With London-based consultant GlobalData recently predicting Belgium is on track to achieve a planned nuclear phase-out by 2025, electricity figures for 2021 published by transmission system operator Elia Group have indicated solar, wind and gas will have to do a lot of heavy lifting to replace the divisive power source.
High availability of Belgium's nuclear power stations last year saw the energy source account for 52.4% of the nation's electricity, according to Elia, up from 32.8% in a Covid-hit 2020. The tendency of Belgian nuclear reactors to eat into gas-fired power generation was exacerbated last year by rising gas prices, according to Elia, which on Friday reported gas had made up 24.8% of the power mix in 2021, down from 34.7% in 2020.
Those figures were published a day after GlobalData noted Belgium's seven nuclear plants – chiefly owned by the Electrabel subisidiary of French energy company Engie and by the Luminus business of French state controlled utility EDF – were on track to halt generation before 2026. According to the London data company, the Doel 3 reactor is due to go offline this year, with Tihange 2 to follow next year and Doel 4 and Tihange 3 by 2025.
GlobalData said on Friday: “Alongside renewables, Belgium will rely on gas-fired capacity to meet power demand.”
In terms of solar, Elia reported 17% more electricity was generated by the power source last year than in 2020, to hit 4.64TWh for a rise of 9%, although an accompanying table put the raised figure at 4.67TWh and almost 10%.

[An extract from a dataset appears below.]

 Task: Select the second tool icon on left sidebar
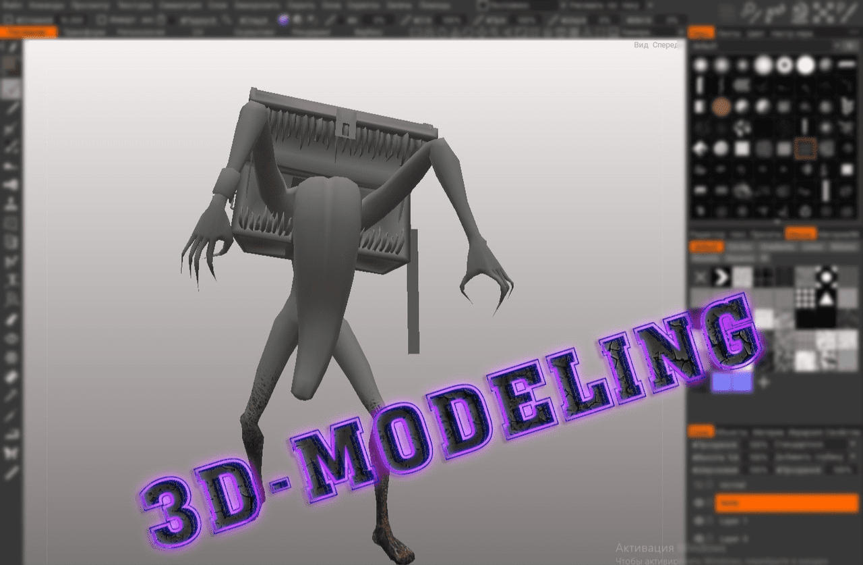click(8, 64)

With solar plants generating 4.7TWh of electricity– some of it exported – to contribute 5.1% of 50Hertz-owner Elia's power mix for its Belgian and German customers last year, that marked a rise from 4.3TWh in 2020, although it meant solar retreated slightly from the 5.2% of Elia's power mix it accounted for in the previous year.
GlobalData predicted Belgium will overshoot its 2030 target of installing 6.9GW of solar by achieving 11.8GW by the end of the decade.